▸ **EXERCISE**:
Give the number of lines below that contain the word "computer", and nothing else.

[Items from a data source]
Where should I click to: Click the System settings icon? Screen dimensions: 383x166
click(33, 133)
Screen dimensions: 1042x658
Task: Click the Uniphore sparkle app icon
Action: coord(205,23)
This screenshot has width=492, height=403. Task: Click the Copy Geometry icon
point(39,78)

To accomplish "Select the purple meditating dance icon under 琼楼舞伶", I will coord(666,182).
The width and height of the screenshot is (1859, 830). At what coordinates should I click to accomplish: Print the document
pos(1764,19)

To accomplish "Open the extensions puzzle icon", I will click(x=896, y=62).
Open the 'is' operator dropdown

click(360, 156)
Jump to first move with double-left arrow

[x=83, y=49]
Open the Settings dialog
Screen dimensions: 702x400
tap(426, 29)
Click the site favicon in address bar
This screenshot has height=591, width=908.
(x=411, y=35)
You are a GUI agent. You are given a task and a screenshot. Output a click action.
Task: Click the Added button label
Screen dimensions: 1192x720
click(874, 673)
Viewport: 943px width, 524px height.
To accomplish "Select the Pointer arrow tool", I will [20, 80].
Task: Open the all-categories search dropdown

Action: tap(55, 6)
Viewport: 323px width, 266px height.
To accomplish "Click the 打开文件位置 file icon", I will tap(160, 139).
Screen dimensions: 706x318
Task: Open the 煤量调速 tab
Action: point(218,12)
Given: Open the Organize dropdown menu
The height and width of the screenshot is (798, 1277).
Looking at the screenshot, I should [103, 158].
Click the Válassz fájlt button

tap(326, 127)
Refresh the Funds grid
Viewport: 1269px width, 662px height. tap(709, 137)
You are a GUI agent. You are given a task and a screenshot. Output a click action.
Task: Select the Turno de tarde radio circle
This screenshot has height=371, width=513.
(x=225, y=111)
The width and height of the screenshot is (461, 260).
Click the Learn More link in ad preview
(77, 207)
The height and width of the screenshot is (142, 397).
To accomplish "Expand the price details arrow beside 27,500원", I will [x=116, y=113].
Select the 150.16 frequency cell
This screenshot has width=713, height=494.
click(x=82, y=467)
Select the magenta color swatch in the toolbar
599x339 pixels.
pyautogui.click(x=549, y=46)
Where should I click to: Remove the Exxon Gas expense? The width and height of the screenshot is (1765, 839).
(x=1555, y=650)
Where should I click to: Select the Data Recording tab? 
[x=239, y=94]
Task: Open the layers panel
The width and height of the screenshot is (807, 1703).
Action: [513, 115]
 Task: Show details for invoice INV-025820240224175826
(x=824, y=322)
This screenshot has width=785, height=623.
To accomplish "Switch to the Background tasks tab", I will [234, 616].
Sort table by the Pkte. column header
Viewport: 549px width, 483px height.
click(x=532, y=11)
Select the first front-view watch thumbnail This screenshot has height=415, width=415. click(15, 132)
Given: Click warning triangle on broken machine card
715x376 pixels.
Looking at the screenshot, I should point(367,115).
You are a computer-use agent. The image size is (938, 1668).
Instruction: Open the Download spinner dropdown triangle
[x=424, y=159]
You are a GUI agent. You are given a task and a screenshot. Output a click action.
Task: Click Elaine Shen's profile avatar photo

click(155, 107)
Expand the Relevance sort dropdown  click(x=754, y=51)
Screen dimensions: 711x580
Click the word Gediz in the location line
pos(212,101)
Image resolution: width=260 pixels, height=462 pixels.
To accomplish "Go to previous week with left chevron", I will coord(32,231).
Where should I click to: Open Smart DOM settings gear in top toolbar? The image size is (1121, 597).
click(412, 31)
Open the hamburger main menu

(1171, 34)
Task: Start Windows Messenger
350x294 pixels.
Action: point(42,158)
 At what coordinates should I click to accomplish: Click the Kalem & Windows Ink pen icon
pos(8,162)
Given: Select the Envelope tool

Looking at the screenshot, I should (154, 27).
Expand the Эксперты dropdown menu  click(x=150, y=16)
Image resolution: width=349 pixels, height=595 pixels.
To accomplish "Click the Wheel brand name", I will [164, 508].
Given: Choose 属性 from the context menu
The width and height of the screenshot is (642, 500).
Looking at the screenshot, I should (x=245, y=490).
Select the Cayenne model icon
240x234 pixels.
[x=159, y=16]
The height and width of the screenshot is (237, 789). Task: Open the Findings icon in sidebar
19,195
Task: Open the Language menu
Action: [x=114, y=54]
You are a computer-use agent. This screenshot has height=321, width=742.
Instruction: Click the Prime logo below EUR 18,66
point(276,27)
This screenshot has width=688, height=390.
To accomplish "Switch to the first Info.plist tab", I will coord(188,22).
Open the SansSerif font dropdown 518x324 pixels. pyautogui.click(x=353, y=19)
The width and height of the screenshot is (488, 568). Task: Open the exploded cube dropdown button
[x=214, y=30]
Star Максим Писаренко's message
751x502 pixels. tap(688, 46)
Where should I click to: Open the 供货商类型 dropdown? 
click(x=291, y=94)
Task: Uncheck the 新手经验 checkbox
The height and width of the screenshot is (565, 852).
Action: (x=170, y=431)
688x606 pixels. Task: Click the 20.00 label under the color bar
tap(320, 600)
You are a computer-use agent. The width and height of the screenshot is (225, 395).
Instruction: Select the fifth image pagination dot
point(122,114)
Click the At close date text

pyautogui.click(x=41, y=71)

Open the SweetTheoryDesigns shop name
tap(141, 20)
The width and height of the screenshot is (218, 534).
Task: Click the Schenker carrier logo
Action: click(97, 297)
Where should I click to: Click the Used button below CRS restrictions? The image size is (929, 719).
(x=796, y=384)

▸ **SOLUTION TO THE PROBLEM**:
3